Che ruolo avranno i giovani e le loro battaglie per l’ambiente nel WWF?

“I giovani sono uno nostro grande motivo di speranza. Il primo e unico movimento globale della storia di giovanissimi e teenager è nato intorno a un tema ambientale, sul clima. E questo è un motivo di grande speranza,  ma anche di sconcerto: perché nonostante ciò per esempio in Italia questo fatto non è stato raccolto nel dovuto modo a livello politico. C’è la spinta dei giovanissimi e c’è quella del Papa sui temi ambientali. Eppure non si è trovato uno spazio reale per creare un pensiero strategico, un programma che parli di ambiente, sul fronte istituzionale. La natura del WWF rimane sempre la stessa: lavoriamo per la natura a cui è connesso il benessere umano e i giovani in tal senso stanno andando nella giusta direzione.
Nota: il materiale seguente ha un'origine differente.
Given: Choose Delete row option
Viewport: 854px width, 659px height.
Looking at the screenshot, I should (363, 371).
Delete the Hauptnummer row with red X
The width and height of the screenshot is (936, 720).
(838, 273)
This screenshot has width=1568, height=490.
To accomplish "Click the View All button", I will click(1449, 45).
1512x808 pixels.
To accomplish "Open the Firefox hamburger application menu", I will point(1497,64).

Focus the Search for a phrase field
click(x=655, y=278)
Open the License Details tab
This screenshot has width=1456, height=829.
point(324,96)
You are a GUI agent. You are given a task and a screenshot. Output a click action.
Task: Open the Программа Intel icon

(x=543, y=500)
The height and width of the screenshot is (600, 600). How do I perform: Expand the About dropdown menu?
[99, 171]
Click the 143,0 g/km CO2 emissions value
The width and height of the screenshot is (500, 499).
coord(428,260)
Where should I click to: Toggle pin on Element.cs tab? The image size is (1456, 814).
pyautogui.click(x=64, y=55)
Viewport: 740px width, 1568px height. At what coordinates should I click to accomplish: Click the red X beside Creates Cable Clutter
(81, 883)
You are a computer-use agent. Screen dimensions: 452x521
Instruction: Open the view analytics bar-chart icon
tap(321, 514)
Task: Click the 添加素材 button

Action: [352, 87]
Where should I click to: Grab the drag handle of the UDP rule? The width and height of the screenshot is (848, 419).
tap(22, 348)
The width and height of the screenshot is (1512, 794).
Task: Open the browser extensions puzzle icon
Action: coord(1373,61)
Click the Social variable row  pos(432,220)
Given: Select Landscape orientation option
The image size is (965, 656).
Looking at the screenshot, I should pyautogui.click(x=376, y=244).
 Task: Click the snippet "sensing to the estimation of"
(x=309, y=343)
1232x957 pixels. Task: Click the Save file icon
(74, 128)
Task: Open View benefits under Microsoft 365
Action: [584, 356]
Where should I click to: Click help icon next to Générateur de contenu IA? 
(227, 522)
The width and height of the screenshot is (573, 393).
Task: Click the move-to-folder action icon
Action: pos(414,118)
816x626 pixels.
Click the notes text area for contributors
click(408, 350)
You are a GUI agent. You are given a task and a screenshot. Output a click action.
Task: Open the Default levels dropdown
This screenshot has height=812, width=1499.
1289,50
Ma ora serve una nuova spinta, programmi, investimenti”.

La pandemia ha rallentato lo sviluppo di programmi e azioni in difesa dell’ambiente?
“A mio avviso c’è una grossa fascia di popolazione a cui la pandemia è servita a ricordare quanto siamo umani. Non solo consumatori, ma umani, animali, inseriti in un sistema natura che ha le sue leggi. Questo, nel contesto del dramma della pandemia, è un elemento che ha spinto in molti a riflessioni in una giusta direzione. Con i lock-down e le persone bloccate, molti cittadini hanno avuto modo di ragionare sull’importanza dell’ambiente in cui si vive, di spazi verdi, aria pulita, luoghi naturali. Dunque, al netto della tragedia, non si è indebolita l’attenzione per l’ambiente. Anzi, credo che siano rafforzati i nostri due grandi messaggi: combattere la crisi climatica e invertire la curva della perdita di biodiversità. D’altra parte, è tutto collegato: questa perdita è legata alla zoonosi e la diffusione del virus”.

Globalizzazione, urbanizzazione, consumi. Stiamo togliendo troppo spazio alla natura?
“Non si può crescere all’infinito in uno spazio finito. E’ un dato oggettivo. Molti studi ci raccontano questo. Le azioni dell’uomo nei confronti del Pianeta sono ben visibili e preoccupanti. Ma un mondo globale dove tutto è interconnesso non va per forza in conflitto con l’idea di riportare le nostre attività un po’ più a misura del Pianeta. Dobbiamo ricalcolare per avere un livello minimo di benessere garantito per tutti i cittadini del mondo”.